Yakni sifat yang berserah kepaa Allah SWT yang berlebihan. Akibat dari sifat berserah yang berlebihan kurang usaha merubah nasib. Kelompok ini disebut sebagai pengikut ‘Asy’ari yang salah faham, sebab teologi ‘Asy’ari tidak mengajarkan yang demikian kecuali mengajarkan melakukan usaha yang maksimal kemudian serahkan hasilnya akhirnya kepada Allah SWT.

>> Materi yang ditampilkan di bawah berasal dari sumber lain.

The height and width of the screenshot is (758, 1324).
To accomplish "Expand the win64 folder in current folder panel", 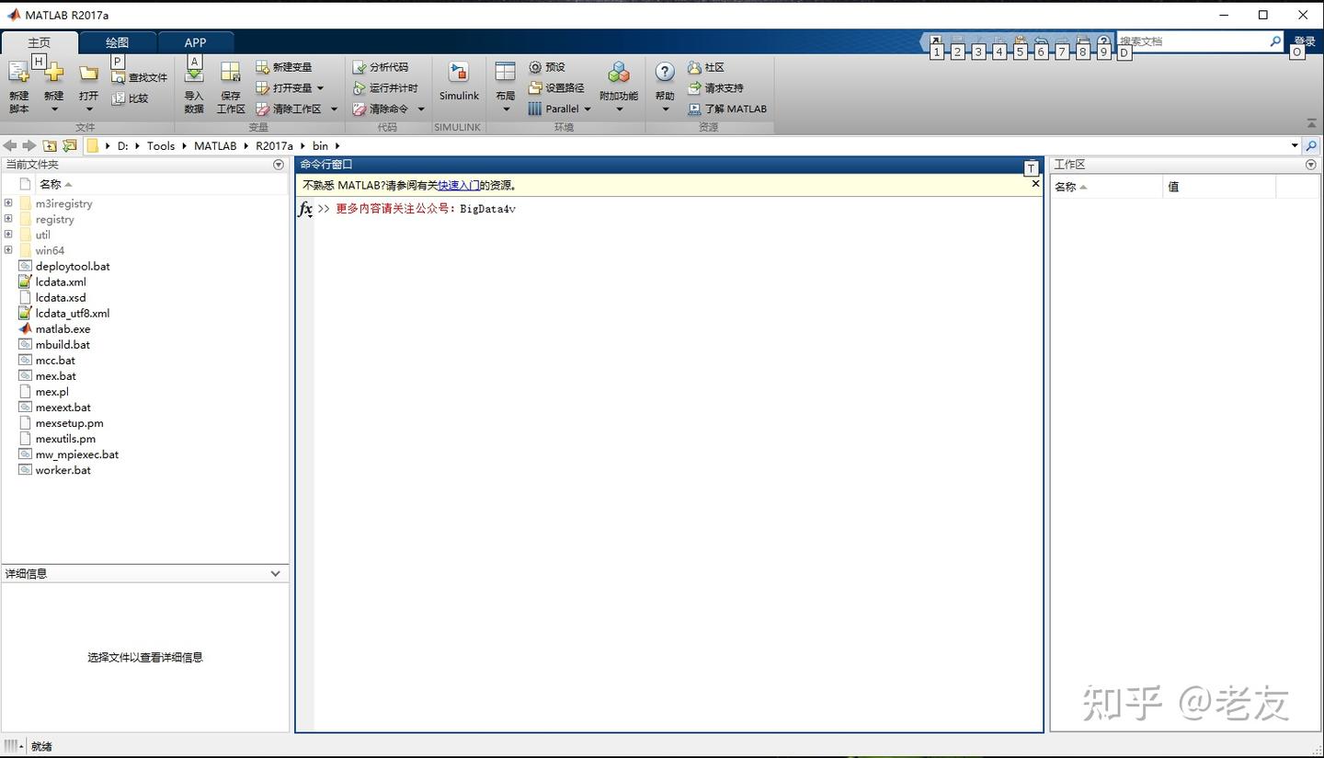I will [7, 250].
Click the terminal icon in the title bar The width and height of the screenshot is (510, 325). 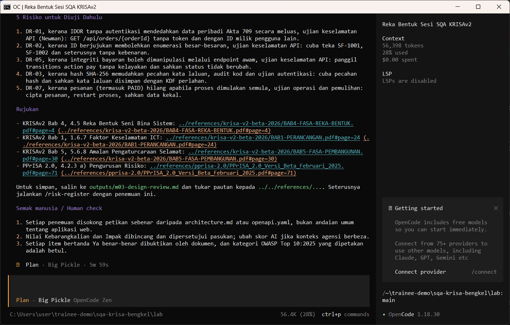click(7, 7)
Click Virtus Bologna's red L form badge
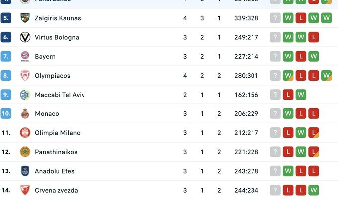 [314, 37]
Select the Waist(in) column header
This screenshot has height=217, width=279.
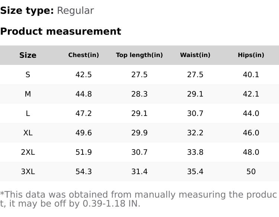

Kelompok Modernis adalah mereka yang mempercayai, bahwa kemiskinan yang diderita umat Islam adalah sebagai akibat dari adanya kesalahan teologi atau mentalitas umat Islam. Dengan demikian dapat dikatakan bahwa munculnya gerakan modernis merupakan jawaban (respon) terhadap kelompok tradisionalis.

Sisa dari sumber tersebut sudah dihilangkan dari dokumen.